--- Exercise inputs ---

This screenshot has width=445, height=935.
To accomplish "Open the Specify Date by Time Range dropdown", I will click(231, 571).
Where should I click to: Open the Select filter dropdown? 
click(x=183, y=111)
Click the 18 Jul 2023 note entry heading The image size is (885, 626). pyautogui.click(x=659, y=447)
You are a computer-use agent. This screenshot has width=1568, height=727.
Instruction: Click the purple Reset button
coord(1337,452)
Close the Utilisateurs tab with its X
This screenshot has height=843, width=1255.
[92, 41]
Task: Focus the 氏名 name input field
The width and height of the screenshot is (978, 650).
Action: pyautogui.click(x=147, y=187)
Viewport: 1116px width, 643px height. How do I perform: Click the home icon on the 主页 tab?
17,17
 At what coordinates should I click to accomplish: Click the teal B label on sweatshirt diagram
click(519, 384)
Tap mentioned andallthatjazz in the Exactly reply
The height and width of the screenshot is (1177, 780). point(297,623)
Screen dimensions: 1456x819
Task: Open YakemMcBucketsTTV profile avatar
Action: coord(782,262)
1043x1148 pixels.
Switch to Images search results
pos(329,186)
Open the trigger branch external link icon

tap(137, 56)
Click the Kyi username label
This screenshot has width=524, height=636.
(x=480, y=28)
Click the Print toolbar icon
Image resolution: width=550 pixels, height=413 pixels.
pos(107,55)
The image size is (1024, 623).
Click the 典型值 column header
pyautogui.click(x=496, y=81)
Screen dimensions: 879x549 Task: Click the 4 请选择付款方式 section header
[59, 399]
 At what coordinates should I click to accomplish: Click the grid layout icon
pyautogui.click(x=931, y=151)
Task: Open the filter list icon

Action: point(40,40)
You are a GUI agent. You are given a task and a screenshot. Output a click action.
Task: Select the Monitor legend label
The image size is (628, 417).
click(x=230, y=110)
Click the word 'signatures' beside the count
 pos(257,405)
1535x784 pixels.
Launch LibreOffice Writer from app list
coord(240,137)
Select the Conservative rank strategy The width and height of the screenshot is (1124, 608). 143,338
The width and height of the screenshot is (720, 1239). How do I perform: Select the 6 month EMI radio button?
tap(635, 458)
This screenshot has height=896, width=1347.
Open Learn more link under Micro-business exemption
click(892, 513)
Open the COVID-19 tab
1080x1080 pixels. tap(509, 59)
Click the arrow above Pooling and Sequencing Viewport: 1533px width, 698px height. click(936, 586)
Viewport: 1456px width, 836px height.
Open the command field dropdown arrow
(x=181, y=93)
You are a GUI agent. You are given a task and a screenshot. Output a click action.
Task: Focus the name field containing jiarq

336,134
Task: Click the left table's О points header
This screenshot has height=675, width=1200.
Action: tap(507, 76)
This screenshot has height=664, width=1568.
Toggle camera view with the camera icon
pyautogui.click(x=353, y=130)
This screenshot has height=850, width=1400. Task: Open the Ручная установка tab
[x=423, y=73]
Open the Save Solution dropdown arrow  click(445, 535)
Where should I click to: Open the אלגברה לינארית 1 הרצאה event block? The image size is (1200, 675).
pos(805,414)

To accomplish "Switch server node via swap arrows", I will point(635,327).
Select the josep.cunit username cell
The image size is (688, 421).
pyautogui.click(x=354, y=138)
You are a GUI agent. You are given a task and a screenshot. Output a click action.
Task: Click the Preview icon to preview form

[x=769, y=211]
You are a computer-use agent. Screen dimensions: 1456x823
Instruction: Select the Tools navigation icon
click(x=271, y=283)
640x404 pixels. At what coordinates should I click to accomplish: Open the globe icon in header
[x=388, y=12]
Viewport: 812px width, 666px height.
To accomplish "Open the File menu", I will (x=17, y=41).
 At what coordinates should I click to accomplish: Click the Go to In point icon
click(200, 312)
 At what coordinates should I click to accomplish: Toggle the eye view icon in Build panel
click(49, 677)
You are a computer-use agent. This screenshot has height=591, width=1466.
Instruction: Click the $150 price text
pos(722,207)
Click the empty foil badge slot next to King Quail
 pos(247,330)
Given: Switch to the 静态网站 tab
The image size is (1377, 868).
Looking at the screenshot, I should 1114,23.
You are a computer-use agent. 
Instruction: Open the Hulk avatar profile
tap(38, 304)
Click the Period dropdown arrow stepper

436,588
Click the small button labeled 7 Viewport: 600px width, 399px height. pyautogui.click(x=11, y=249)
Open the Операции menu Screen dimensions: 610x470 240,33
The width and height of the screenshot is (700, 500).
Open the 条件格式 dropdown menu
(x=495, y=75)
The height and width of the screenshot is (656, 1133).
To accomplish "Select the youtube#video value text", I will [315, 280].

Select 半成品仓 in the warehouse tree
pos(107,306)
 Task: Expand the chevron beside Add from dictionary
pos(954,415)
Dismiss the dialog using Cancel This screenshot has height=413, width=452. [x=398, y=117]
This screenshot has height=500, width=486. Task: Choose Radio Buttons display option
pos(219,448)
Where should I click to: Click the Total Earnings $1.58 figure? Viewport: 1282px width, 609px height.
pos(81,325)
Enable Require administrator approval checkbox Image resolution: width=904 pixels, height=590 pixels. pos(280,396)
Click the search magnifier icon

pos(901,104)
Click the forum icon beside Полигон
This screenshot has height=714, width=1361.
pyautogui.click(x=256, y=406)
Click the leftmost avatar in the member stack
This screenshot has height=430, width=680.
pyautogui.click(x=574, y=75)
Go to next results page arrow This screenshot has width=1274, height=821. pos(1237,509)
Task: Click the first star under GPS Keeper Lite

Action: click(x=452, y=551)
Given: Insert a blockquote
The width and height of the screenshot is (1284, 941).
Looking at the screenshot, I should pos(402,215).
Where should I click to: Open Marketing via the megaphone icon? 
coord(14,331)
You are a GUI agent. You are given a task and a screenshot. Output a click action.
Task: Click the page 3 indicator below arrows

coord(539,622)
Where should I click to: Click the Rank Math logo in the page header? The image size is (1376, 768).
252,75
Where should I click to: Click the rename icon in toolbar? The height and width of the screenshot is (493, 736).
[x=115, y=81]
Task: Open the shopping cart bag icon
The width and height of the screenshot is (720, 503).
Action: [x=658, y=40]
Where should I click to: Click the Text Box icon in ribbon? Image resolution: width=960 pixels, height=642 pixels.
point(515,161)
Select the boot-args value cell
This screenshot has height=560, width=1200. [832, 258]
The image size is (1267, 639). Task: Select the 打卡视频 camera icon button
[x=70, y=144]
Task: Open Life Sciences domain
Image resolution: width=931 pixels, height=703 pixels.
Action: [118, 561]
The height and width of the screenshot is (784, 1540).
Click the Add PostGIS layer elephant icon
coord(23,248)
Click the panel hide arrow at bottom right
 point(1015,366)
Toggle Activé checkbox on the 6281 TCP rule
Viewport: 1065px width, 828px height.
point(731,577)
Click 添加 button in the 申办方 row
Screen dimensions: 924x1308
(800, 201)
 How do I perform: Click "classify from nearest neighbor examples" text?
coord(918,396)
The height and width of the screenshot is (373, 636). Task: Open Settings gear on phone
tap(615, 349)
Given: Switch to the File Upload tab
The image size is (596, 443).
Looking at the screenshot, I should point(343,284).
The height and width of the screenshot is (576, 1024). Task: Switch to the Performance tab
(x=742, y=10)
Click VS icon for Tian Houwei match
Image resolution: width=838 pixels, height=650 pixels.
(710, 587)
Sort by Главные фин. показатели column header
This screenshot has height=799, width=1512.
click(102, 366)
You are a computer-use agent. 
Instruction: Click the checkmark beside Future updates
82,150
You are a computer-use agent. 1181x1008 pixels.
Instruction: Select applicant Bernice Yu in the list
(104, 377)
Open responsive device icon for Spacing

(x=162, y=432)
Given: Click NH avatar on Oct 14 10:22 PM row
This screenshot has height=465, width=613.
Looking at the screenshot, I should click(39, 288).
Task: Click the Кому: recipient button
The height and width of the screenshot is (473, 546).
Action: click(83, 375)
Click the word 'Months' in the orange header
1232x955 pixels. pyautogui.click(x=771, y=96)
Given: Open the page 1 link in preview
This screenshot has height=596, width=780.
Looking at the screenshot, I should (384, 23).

---

§ Activity
Taking the line that contains "The height and width of the screenshot is (473, 546)." as the first and the last line of the material as the final one, transcribe that span exactly and include nothing else.

§ Task result
The height and width of the screenshot is (473, 546).
Action: click(83, 375)
Click the word 'Months' in the orange header
1232x955 pixels. pyautogui.click(x=771, y=96)
Given: Open the page 1 link in preview
This screenshot has height=596, width=780.
Looking at the screenshot, I should (384, 23).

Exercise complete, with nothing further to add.